2.2 Headings are for ease of reference only and shall not affect the
construction of this Agreement.
2.3 Except in so far as the context otherwise requires:
2.3.1 words denoting the singular shall include the plural and
vice versa; and
2.3.2 the reference to any enactment shall be construed as a
reference to that enactment as from time to time amended,
extended or re-enacted.
2.4 Words defined in the Companies Xxx 0000 shall have the same
meaning in this Agreement unless the context otherwise requires.
3. Grant of Option
In consideration of the sum of (pound)1 (receipt of which is
acknowledged by the Company) the Company grants the Employee the
right to subscribe for the Option Shares or any of them (in
amounts not less than 1,000 shares each) from time to time at the
Subscription Price upon and subject to the terms set out below.

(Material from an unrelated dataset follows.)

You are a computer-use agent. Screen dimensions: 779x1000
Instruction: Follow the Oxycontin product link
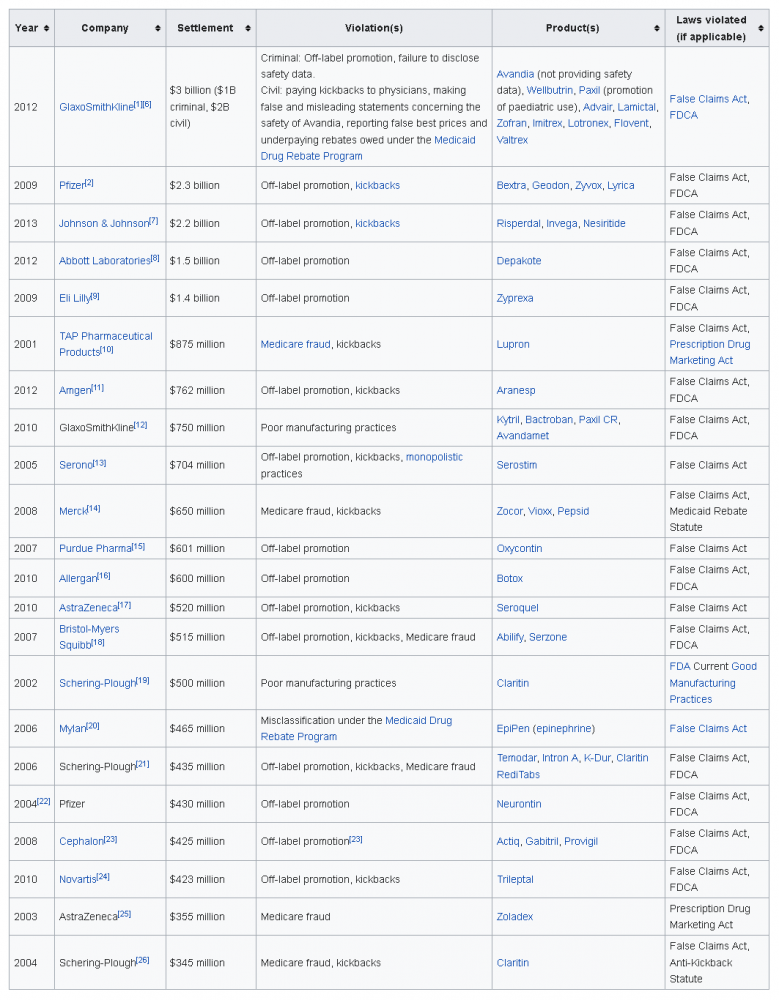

4. Right to Exercise Option
4.1 The right to exercise the Option shall terminate forthwith upon
the Employee ceasing to be an employee of a Group Company except
in the following cases:
4.1.1 if the Employee dies the Option may be exercised by his
personal representatives within twelve months of the date of
death to the extent to which it could have been (but had not
been) exercised under clause 3.4 on such date;
4.1.2 if the Employee ceases to be an employee of a Group Company
by reason of:-
4.1.2.1 injury or disability (evidenced to the satisfaction
of the Board); or
4.1.2.2 retirement at state or contractual retirement age
including late retirement; or
4.1.2.3 termination of employment (other than proper
dismissal upon his failure to comply with the terms
of his employment) provided that the Employee has
been an employee of a Group Company for not less
than two years;
the Option may be exercised within six months of the date
of the Employee so ceasing to be such an employee to the
extent to which it could have been (but had not been)
exercised under clause 3.4 on such date.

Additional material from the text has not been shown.